Un film sur la famille
À travers sa large galerie de personnages, Qu'est-ce qu'elle a ma famille? évoque non seulement les incertitudes classiques liées à la parentalité et exacerbées dans les parcours de GPA, mais aussi les réticences épidermiques que ce sujet peut générer. Notamment au travers des incompréhensions de leur entourage, parfois violentes. Ce qui fait du téléfilm un long-métrage sur la famille:
"Il fallait que j’en fasse une fiction, toutes ces questions ne pouvaient pas être simplement traitées de manière pédagogique", poursuit la réalisatrice. "L'intime, la famille, ça parle à tout le monde. Je pense que c’est quand on passe par l’humain qu’on peut le plus toucher ceux qui ont des a priori. Nous voulions parler à un public large, sans rien céder à l'exigence de la pédagogie."

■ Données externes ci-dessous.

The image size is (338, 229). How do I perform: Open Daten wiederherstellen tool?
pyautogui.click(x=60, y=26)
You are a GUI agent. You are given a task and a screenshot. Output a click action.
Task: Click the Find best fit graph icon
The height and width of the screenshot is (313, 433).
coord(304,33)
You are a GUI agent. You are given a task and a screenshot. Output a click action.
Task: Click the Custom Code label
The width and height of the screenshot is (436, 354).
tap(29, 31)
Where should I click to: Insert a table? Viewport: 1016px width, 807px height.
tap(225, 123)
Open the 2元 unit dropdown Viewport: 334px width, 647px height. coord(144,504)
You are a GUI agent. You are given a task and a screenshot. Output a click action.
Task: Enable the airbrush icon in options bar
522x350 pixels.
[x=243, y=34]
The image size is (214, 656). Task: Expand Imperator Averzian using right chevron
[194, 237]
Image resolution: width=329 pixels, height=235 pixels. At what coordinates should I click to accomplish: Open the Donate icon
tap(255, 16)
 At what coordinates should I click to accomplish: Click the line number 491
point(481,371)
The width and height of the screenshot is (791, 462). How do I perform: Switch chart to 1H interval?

"Ce ne sont plus uniquement des parcours: tout à coup ce sont des gens", abonde Benjamin Siksou, qui incarne le rôle de Julien. "J'ai beaucoup appris sur comment ça se passait. J'ignorais notamment qu'un tel altruisme (celui des femmes qui acceptent de porter les enfants d'un autre, sans rémunération, ndlr) existait. En passant par la fiction, on peut peut-être y croire plus encore", explique celui qui y voit un téléfilm "d'éclairage".
"On s’est posé des questions tout du long"
D'après un sondage Ifop publié la semaine dernière par Femme Actuelle, plus de sept Français sur dix sont désormais favorables à la légalisation de la GPA. 71% des sondés disent soutenir la légalisation du recours aux mères porteuses pour les couples hétérosexuels. Pour les couples de même sexe, les réponses positives baissent, mais restent élevées (57%). En octobre 2019, un amendement qui permettait la reconnaissance automatique en France de la filiation d'enfants conçus grâce à une mère porteuse dans un pays étranger a été voté, avant d'être rejeté par l'Assemblée nationale.
"Lorsqu'on fait un film, on ne pense pas en terme de message", conclut Hélène Angel. "Je voulais faire un film le plus beau possible, porté par de beaux comédiens, qui amène à se questionner. Le plus beau compliment qu'on m'ait fait sur ce film c'est 'On s’est posé des questions tout du long'."